## Work to complete
Output the part of the forum thread on small vandaceous plants between "Could you suggest" and "pretty easy growers.", inclusive, copying it word for word.

## Passage to read
# Vandaceous plants!!!!



## biothanasis (Jan 8, 2009)

Hello all,

Could you suggest any vandaceous plant genus/group/species/hybrid that is small in sizw and fairly easy to grow???? Something like Neofinetia falcata...!!! I have tried one of these and it seemed pretty good!!! (it was killed during summer period though cause I did not know how to treat it..., well now i do...) Thank you!!!


----------



## fbrem (Jan 8, 2009)

Ascocentrums and their hybrids are very nice and pretty easy growers. 
Not really big on most hybrids but I've always wanted a Darwinara Blue Charm, they're nice. I've had good luck with the one Chilochista species I have and I think folks are coming out with hybrids of these that will likely be even easier to grow. Some of the smaller Phals. are nice too, like P. equestris. Hope these help some.

Forrest


----------



## biothanasis (Jan 8, 2009)

Thank you for the info Forrest!!! I have a Chiloschista too (C. lunifera) for three/four months that seems to be inactive so far (no changes)!!! I was thinking more on the Neofinetia style, so Ascocentrums sound better!!! I do not have bigg luck with Phals...  I wouldn't like big roots and stuff, too!!! Thanks again...

## Data extract

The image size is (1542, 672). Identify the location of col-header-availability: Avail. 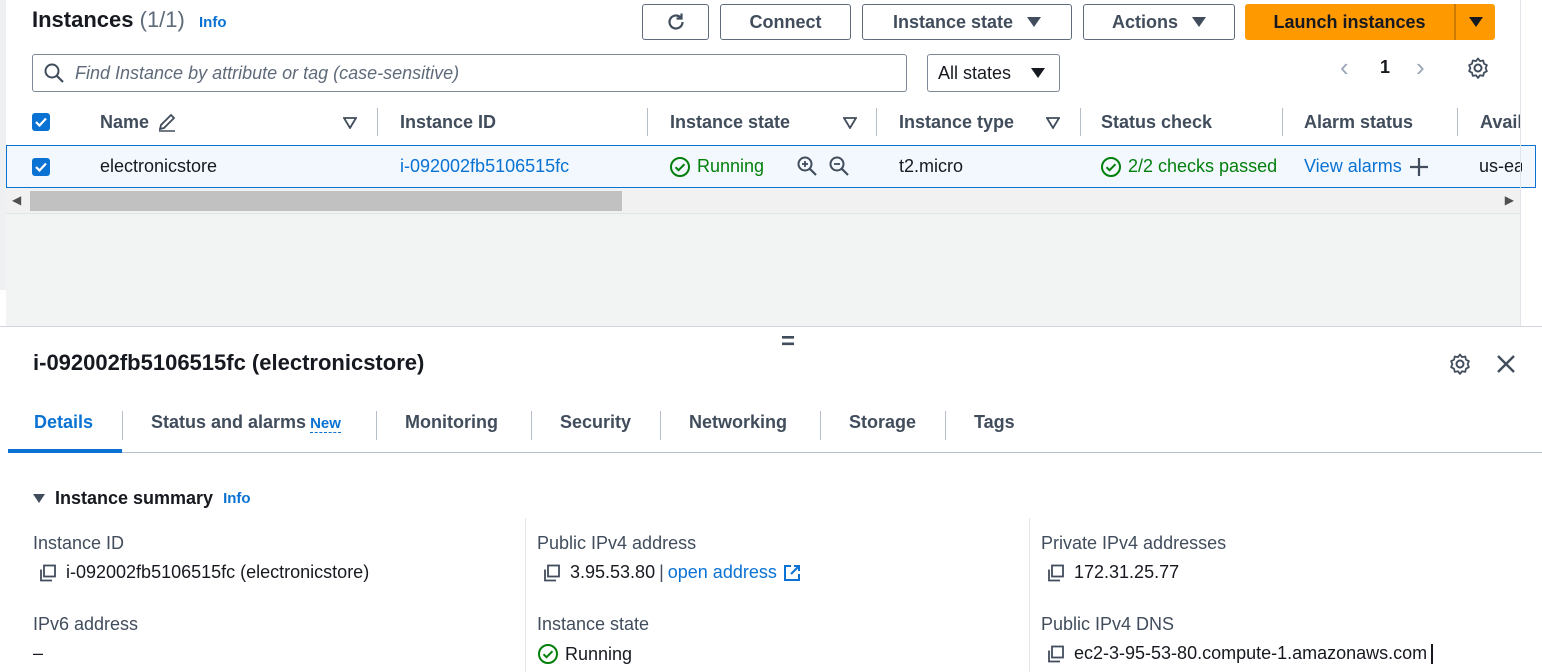
(1500, 122).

## Answer box
Could you suggest any vandaceous plant genus/group/species/hybrid that is small in sizw and fairly easy to grow???? Something like Neofinetia falcata...!!! I have tried one of these and it seemed pretty good!!! (it was killed during summer period though cause I did not know how to treat it..., well now i do...) Thank you!!!


----------



## fbrem (Jan 8, 2009)

Ascocentrums and their hybrids are very nice and pretty easy growers.